4.5. No Fractional Shares. Notwithstanding any provision contained in
this Warrant Agreement to the contrary, the Company shall not issue fractional
shares upon exercise of Warrants. If, by reason of any adjustment made
pursuant to this Section 4, the holder of any Warrant would be entitled, upon
the exercise of such Warrant, to receive a fractional interest in a share, the
number of shares of Common Stock to be received shall be rounded off to the
nearest whole number.
4.6. Form of Warrant. The form of Warrant need not be changed because
of any adjustment pursuant to this Section 4, and Warrants issued after such
adjustment may state the same Warrant Price and the same number of shares as
is stated in the Warrants initially issued pursuant to this Agreement.
However, the Company may at any time in its sole discretion make any change in
the form of Warrant that the Company may deem appropriate and that does not
affect the substance thereof, and any Warrant thereafter issued or
countersigned, whether in exchange or substitution for an outstanding Warrant
or otherwise, may be in the form as so changed.
5. Transfer and Exchange of Warrants.

■ ■ ■ ■ ■ ■ ■

Write the next part of the warrant agreement text, starting after its last line. The lines after this note come from a different source.

### DATA:
■ ■ ■ ■ ■ ■ ■

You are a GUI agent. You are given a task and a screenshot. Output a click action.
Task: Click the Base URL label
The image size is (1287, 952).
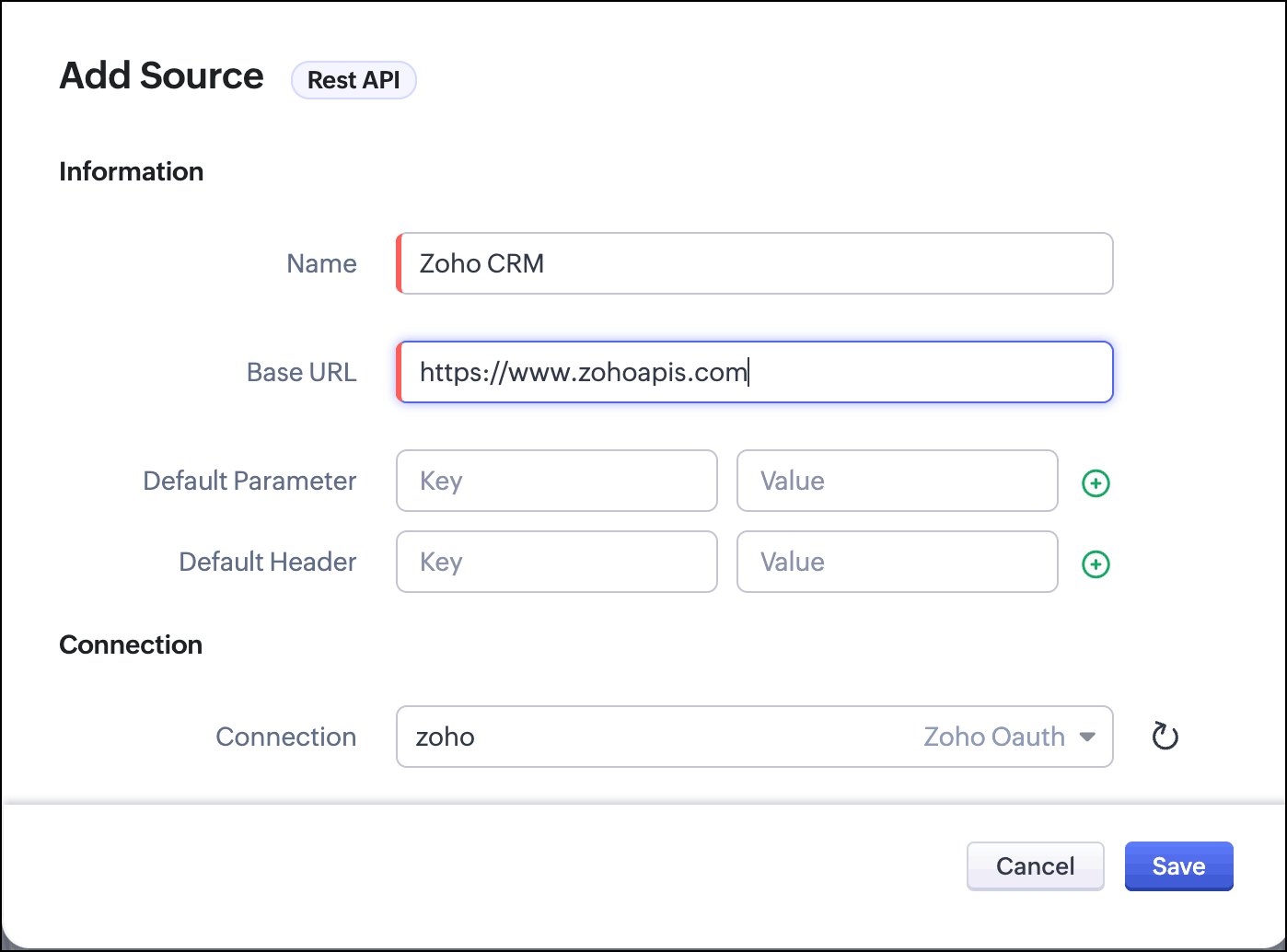tap(301, 372)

■ ■ ■ ■ ■ ■ ■

### TASK OUTPUT:
5.1. Registration of Transfer. The Warrant Agent shall register the
transfer, from time to time, of any outstanding Warrant upon the Warrant
Register, upon surrender of a Warrant certificate for transfer, properly
endorsed with signatures properly guaranteed and accompanied by appropriate
instructions for transfer. Upon any such transfer, a new Warrant certificate
representing an equal aggregate number of Warrants shall be issued and the old
Warrant certificate shall be canceled by the Warrant Agent. The Warrant
certificate so canceled shall be delivered by the Warrant Agent to the Company
from time to time upon request.
5.2. Procedure for Surrender of Warrants. Warrant certificates may be
surrendered to the Warrant Agent, together with a written request for
exchange, and thereupon the Warrant Agent shall issue in exchange therefor one
or more new Warrant certificates as requested by the registered holder of the
Warrant certificates so surrendered, representing an equal aggregate number of
Warrants; provided, however, that in the event that a Warrant certificate
surrendered for transfer bears a restrictive legend, the Warrant Agent shall
not cancel such Warrant certificate and issue new Warrant certificates in
exchange therefor until the Warrant Agent has received an opinion of counsel
for the Company stating that such transfer may be made and indicating whether
the new Warrant certificates must also bear a restrictive legend.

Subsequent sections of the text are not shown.